Coinage Metals: Copper and silver are termed as coinage metals due to their resistance to corrosion. 
As both metals become tarnish due to formation of copper oxide and silver sulphide.

Rancidity: Oxidation reactions are also responsible for the spoiling of food. 
To prevent spoilage, manufacturers of food items often add preservatives, which act as reducing agents or antioxidants like vitamin C and vitamin E. 
Metabolisms of food, cellular respiration, regulation of enzyme in human body, photosynthesis are also examples of oxidation reaction.

We literally cannot live without the common or everyday life oxidation reactions and here are a few examples of those:

(a)    Water purification uses redox reactions to oxidize coloured and bad tasting or otherwise not pure or very good in taste to forms that are safe and acceptable.

(b)    Bleaches used in laundry, papermaking and other processes are all basically depend upon redox reactions to oxidize all colored stains and impurities to colorless compounds.

(c)    Metals that are all mined are basically in form of oxides. The process that help these oxides of metals to reduce these in a positive oxidation into neutral metallic forms.

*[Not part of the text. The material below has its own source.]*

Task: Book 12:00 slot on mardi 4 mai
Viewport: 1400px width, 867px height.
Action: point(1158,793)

(d)    The photographic film works by a redox reaction initiated by light reaction and when photons strike the tiny grains of silver bromide cause the silver ions to reduce to microscopic specks of metallic silver. The picture is visible after clearing away the un-reduced silver.

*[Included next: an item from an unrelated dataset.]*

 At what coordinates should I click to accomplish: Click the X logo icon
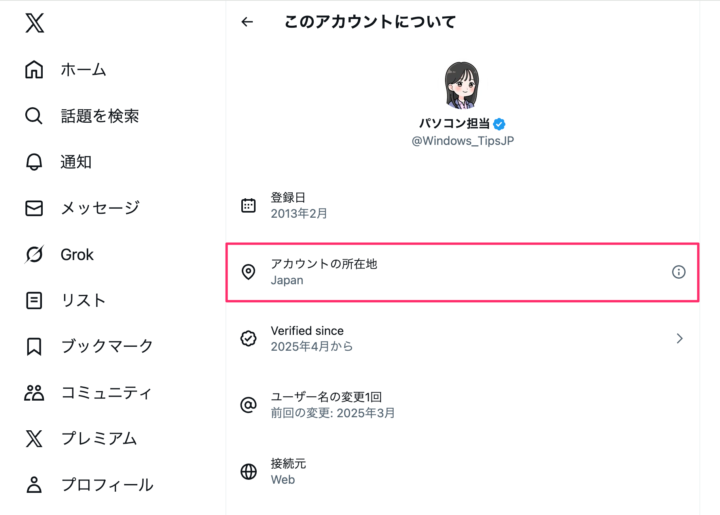pos(34,24)
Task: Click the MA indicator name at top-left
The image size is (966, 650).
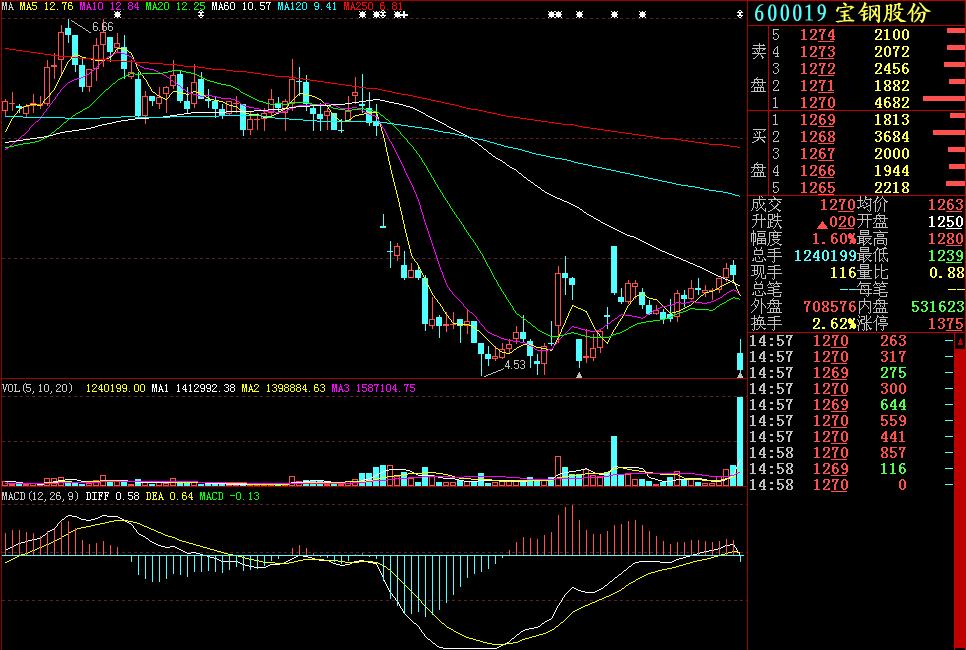Action: pos(8,6)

(e)    Corresions and rusting are another set of examples which involve reduction and oxidation and anything made up of iron are prone to atmospheric oxygen in the presence of moisture and forms the rust or iron oxides.

(f)    The aluminium items we use in kitchen also undergo oxidation in presence of atmospheric oxygen. The silvery color of aluminium when these are brand new turns darkish after few days due to the formation of the protective cover of aluminium oxide.

(g)    The silver items form a protective cover over the metal and turn little dark by forming silver oxide by reacting with atmospheric oxygen.

Everything and almost anything undergoes oxidation and some of these show stark visible changes to make them noticeable.